LA TRADIZIONE DEL GRAAL


Le tradizioni dei Celti e l’importanza del mito

I Celti, anch’essi espressione della cultura dei Popoli naturali, attribuivano l’origine dei monumenti megalitici a eventi legati al contesto del mito.
Per i Celti, come per gli altri Popoli naturali, il mito assumeva un’importanza determinante poiché in esso intravedevano le loro origini culturali e storiche e vi trovavano storia e conoscenza.
Le tematiche dei miti dei Celti parlavano della venuta sulla Terra di Dei civilizzatori, del mito dell’Eden primordiale o della Terra delle Origini. Nella leggenda del Paese d’Ys si narra della tragedia della scomparsa della loro civiltà di origine, posta nel bacino della terra fertile del Mar Nero, avvenuta sei-settemila anni fa per la tracimazione delle acque del Mediterraneo dopo la fine dell’ultima glaciazione.
I miti dei Celti raccontano di specie intelligenti che avrebbero popolato la Terra prima della comparsa dell’uomo. Una specie simile ai rettili avrebbe tenuto a battesimo l’umanità. Ricordano nei loro miti le grandi catastrofi ambientali che avevano portato alla perdita dell’Eden primordiale, con il conseguente sovvertimento della società da una condizione evoluta all’attuale situazione che essi definiscono come la barbarie. Raccontano della trasformazione della società edenica, agricola e pacifica, in una società patriarcale, sessista, dedita alla caccia e alla guerra e di abitudini carnivore, narrazione che ricorda il mito biblico di Caino e Abele.
Il filosofo greco Platone, nel suo “Timeo”, asseriva in merito ai miti che essi rappresentavano il solo modo di trasmettere attraverso il tempo la cronaca di eventi che altrimenti sarebbero stati dimenticati a causa delle vicissitudini storiche dei popoli e delle catastrofi ambientali del pianeta.

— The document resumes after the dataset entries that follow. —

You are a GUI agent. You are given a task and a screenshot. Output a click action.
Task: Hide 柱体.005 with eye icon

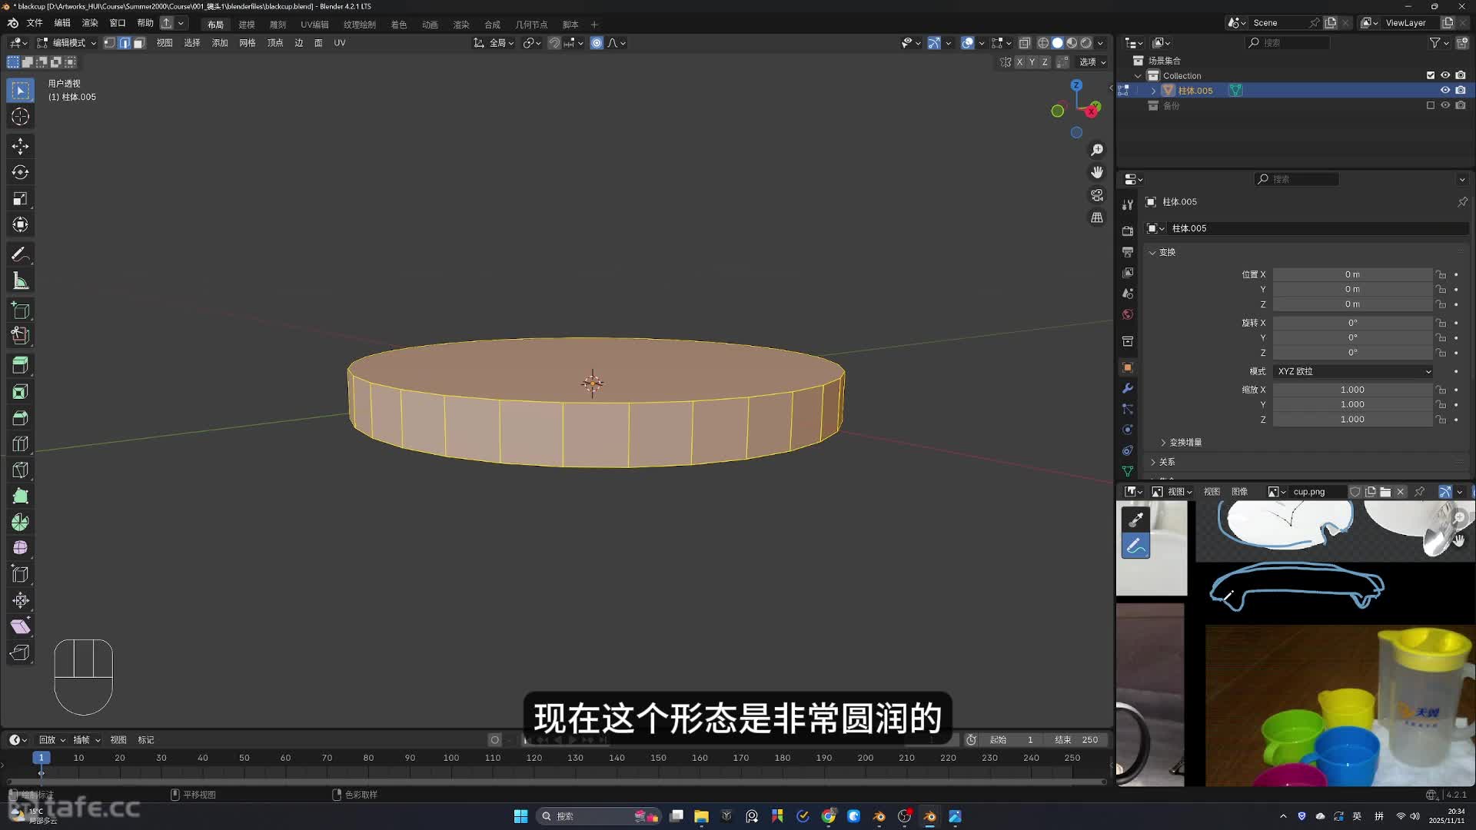[1445, 91]
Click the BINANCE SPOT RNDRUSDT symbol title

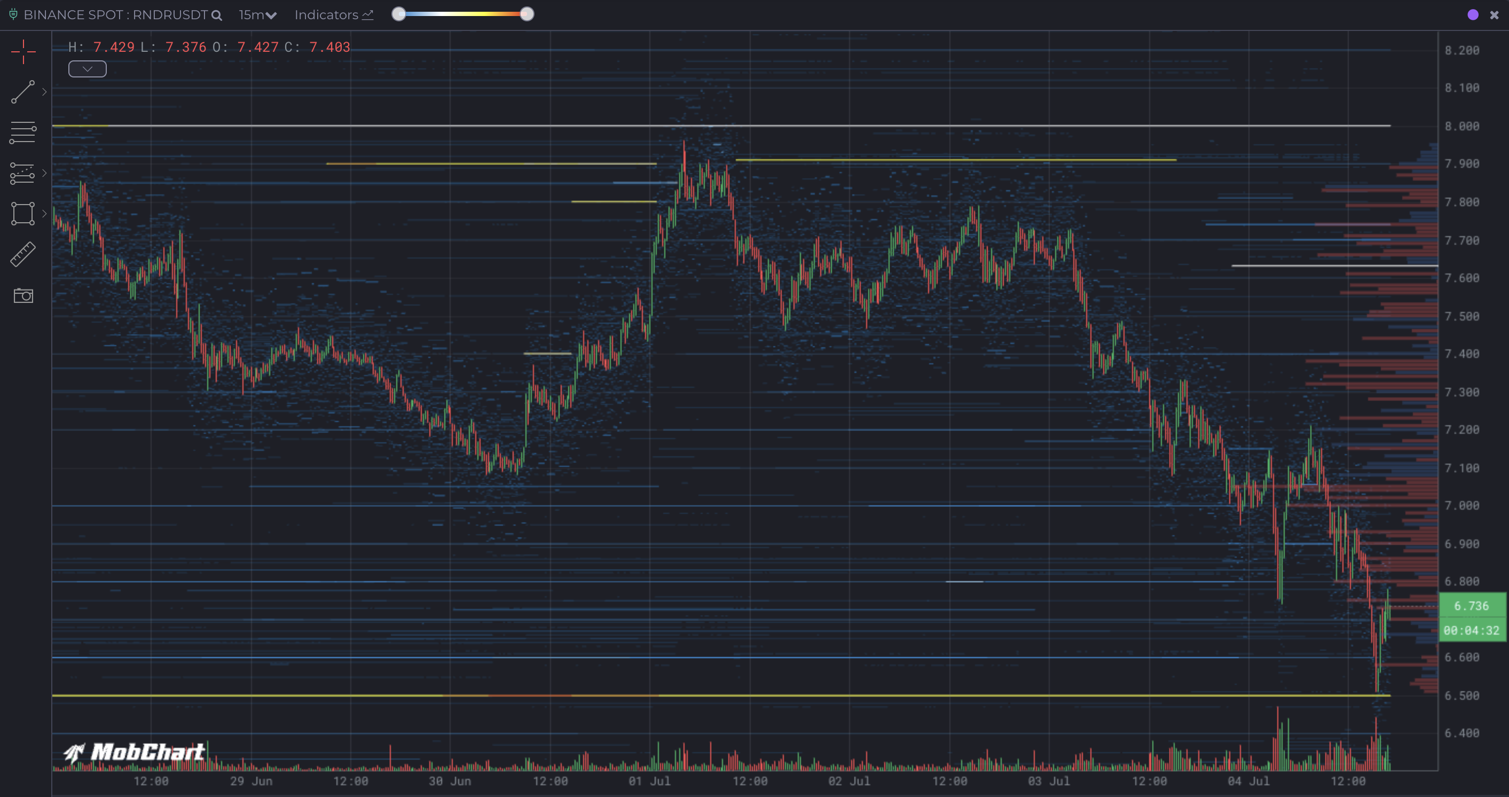[x=114, y=15]
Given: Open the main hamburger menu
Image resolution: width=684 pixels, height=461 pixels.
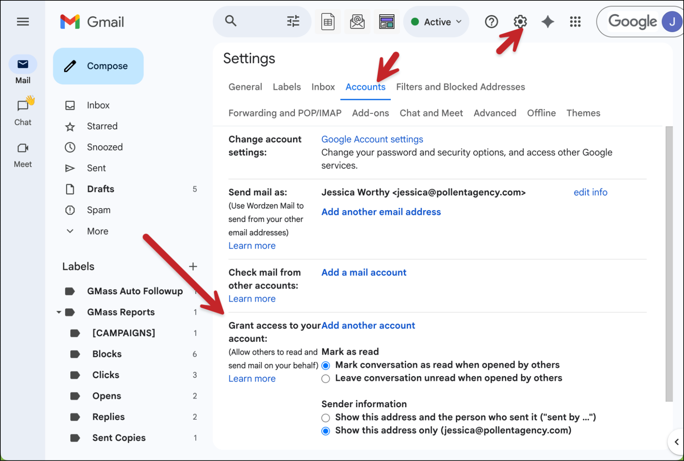Looking at the screenshot, I should [x=23, y=22].
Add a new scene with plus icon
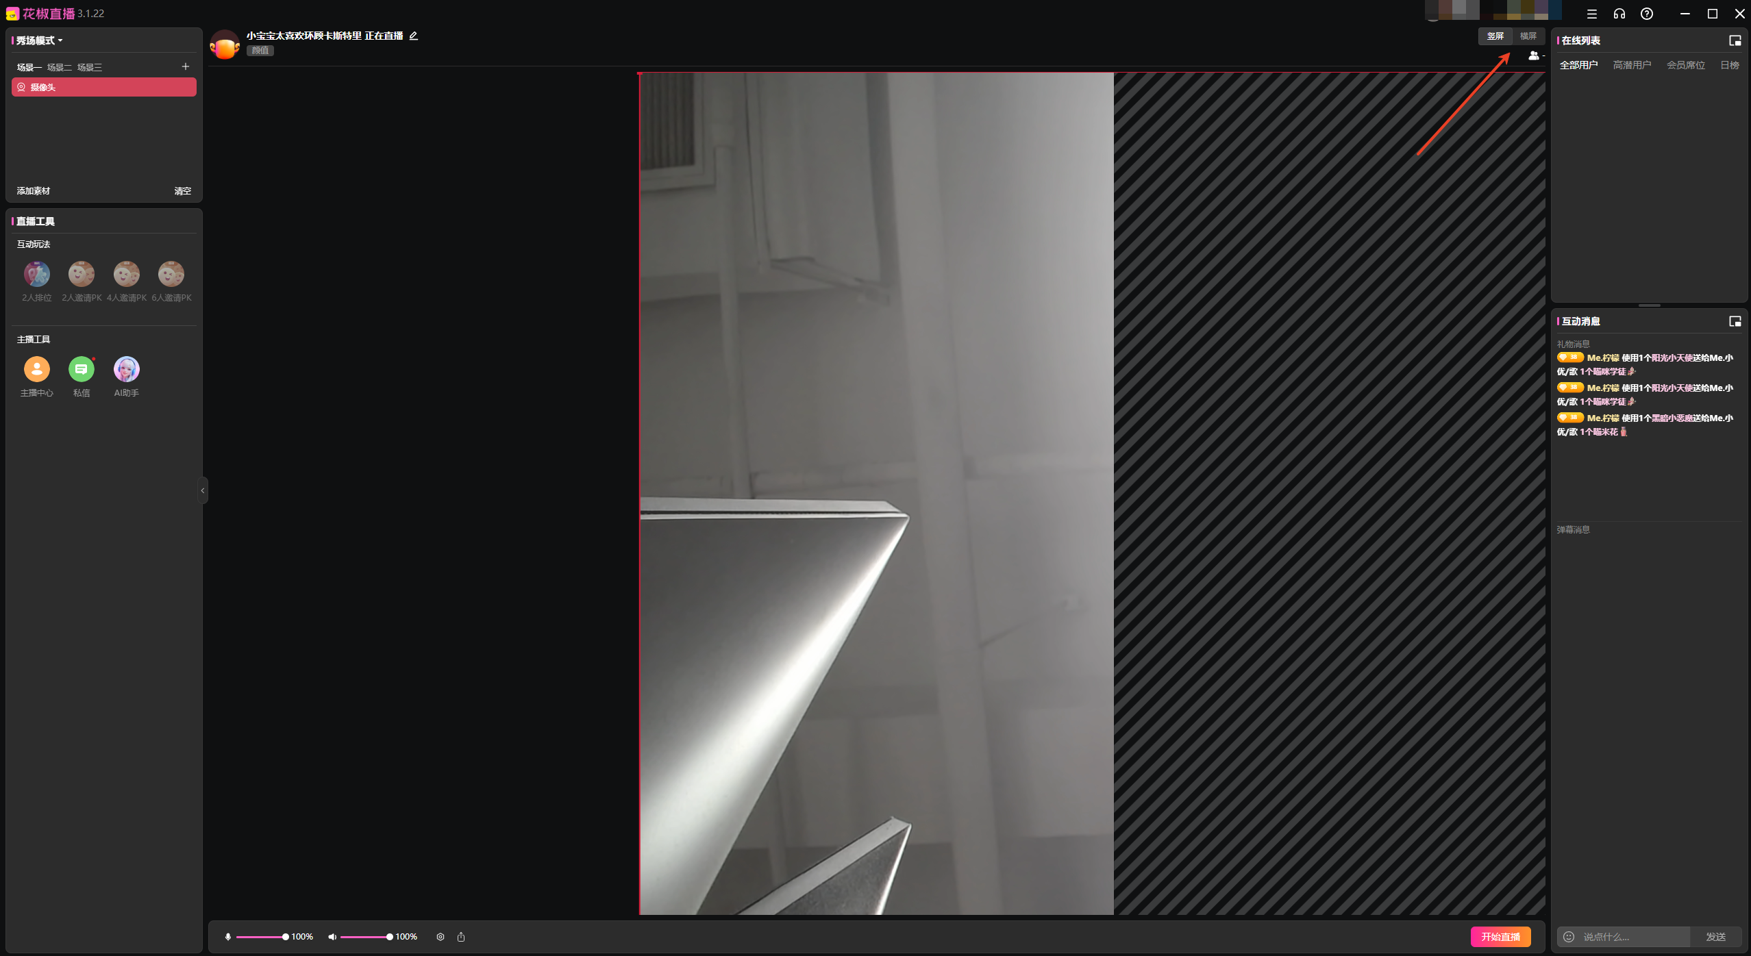The image size is (1751, 956). [185, 66]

La coppa del Graal, il simbolo della conoscenza alla base di tutta la mitologia druidica, qui rappresentata nella “Coppa di Ardagh” ritrovata nei pressi del Cromlech di Lough Gur in Irlanda
Il mito del Graal

Uno dei più importanti miti delle origini dell’antico celtismo è certamente quello del Graal. Questo oggetto magico era considerato l’origine e la fonte perenne della conoscenza dei druidi. In seguito il mito del Graal venne considerato anche l’origine dell’Alchimia.
Il riferimento alla conoscenza di cui il Graal è portatore sembra essere sancito dallo stesso acronimo del suo nome: “Gnosis Recepta Ab Antiqua Luce”.
Il mito del Graal può essere sintetizzato in un sincretismo tratto da vari riferimenti tradizionali:

Ai primordi della storia dell’umanità, una creatura divina, da alcuni identificata nella figura dei mitici Elohim, scende dal cielo e dallo smeraldo che porta sulla sua fronte, creature semidivine, custodi dell’Eden primordiale, ricavano una coppa di conoscenza che viene consegnata ad Adamo ed Eva.
Quando i due progenitori vengono cacciati dal paradiso terrestre, la Coppa passa di mano in mano, dal tempo dell’Eden sino alla terra d’Egitto, dove viene custodita da Osiride che con essa rende grande il suo regno. Dopo la morte di quest’ultimo, ucciso da Seth, la coppa del Graal va perduta.
Viene ritrovata da Ekhnaton, che tenta di ricostruire l’antico splendore, ma dopo la sua morte essa rimane preda dei figli di Seth e viene portata in salvo sulla Terra Iperborea, dove viene gelosamente nascosta e protetta.
Secoli dopo sarà compito di Re Artù e dei Cavalieri della Tavola Rotonda, guidati da Merlino il druido, il tentare di recuperarla attraverso le lande europee per portarla al castello di Camelot dove rifondare il perduto Eden.



Il mito di Fetonte

Per la tradizione dell’antico sciamanesimo druidico il mito del Graal è al centro della sua identità e cultura e si lega a quello di Fetonte attraverso vari eventi che lo storicizzano con precisi fatti concernenti il passato.
La tradizione dell’antico druidismo narra la vicenda di un dio celeste disceso in terra in tempi antichissimi sul suo carro dorato, nel territorio identificabile oggi con la Valle di Susa in Piemonte, per donare la sua conoscenza all’umanità del tempo. La sua figura può essere accostata a quella degli Elohim della Bibbia.
Un evento che avrebbe cambiato la storia del pianeta e creato i prodromi dell’affermarsi della specie umana.
Secondo la tradizione dell’antico sciamanesimo druidico, Fetonte scese dal cielo con il suo grande carro dorato che andò a posarsi al centro della Valle di Susa in Piemonte ai piedi dell’attuale montagna Rocciamelone, dal nome celtico Roc-Maol. A quel tempo il mare creava isole tra cui quella principale del Roc-Maol.
Era accompagnato da due aiutanti di metallo dorato, come per Efesto il dio Vulcano della mitologia greca e per Han-si della mitologia cinese.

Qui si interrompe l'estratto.